The trailer already shows the profound love of farmer Bote de Boer for 'his' birds. It is the same love I saw when interviewing a Dutch mixed-poultry farmer on the implementation of EU water protection law when I was a student: With tears in his eyes he told me about showing his grandson a White stork, something which his father had shown him in the 1950's, however something he could never show his own son in the 1980's when frogs disappeared from their land and the storks with it.
The movie also shows how Bote is exceptional, and how other farmers -including his own sons- point out that his way of farming is not viable despite public subsidies. While environmental efficiencies and pollution control by farmers made the return of the Storks above and other freshwater nature possible, the combined economic roadmap presented to Dutch farmers today is still one of post-war intensification for 'food security', requiring big investment to stay afloat against low market power (and pay back these large technical investments to banks). And it has turned most Dutch meadows into giant pool table, single-species grass plantation.

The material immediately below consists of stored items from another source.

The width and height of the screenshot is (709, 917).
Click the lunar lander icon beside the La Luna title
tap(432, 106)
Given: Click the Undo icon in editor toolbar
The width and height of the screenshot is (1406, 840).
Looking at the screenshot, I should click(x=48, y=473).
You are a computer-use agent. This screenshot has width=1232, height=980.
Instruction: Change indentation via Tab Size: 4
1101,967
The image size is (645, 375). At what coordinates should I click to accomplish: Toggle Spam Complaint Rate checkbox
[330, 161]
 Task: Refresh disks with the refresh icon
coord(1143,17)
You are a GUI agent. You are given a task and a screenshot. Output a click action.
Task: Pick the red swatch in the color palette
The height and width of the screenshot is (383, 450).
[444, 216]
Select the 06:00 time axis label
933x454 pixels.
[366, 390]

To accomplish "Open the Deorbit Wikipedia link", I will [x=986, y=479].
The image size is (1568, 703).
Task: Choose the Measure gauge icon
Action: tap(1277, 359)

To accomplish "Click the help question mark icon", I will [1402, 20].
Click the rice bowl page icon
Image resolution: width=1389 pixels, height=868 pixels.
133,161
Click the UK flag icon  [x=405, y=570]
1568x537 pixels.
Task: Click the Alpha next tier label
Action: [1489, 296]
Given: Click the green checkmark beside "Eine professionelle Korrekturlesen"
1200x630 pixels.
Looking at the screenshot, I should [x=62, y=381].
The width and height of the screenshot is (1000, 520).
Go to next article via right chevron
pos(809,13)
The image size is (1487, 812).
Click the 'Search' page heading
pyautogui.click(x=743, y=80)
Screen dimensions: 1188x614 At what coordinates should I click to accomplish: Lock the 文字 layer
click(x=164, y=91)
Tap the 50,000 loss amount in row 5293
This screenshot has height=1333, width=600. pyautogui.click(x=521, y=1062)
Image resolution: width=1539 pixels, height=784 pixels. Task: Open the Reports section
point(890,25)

Bote is convinced that it does not have to be this way, and I agree. At the same time I fully understand that most farmers with similar ideals but fewer means or supportive family like Bote, do not feel taken seriously. None of this is news. And when the European Commission presented in 2009 its vision for a European Green Deal and 'Farm to Fork Strategy' that 'would leave no one behind', I was very hopeful for a fairer, credible, more coherent, and more predictable policy and corresponding legal framework.
Today I was relieved that the #NatureRestorationLaw can help provide more credibility and predictability on the environmental side of this equation. At the same time I have a bitter aftertaste about the large political capital spent on sowing division - almost successfully. While burning bridges is the least thing we need in succeeding on the other sides of the equation: Fairness and coherence.
Only this could facilitate a different economic roadmap than today, and one that is not only attractive enough for farmers like Bote, but also for his sons. There are plenty of local examples where this is already possible today, but they lack scale. Therefore I hope that the upcoming European elections will vote in a new set of lawmakers that are genuinely committed to deliver on this unmet part of the Green Deal.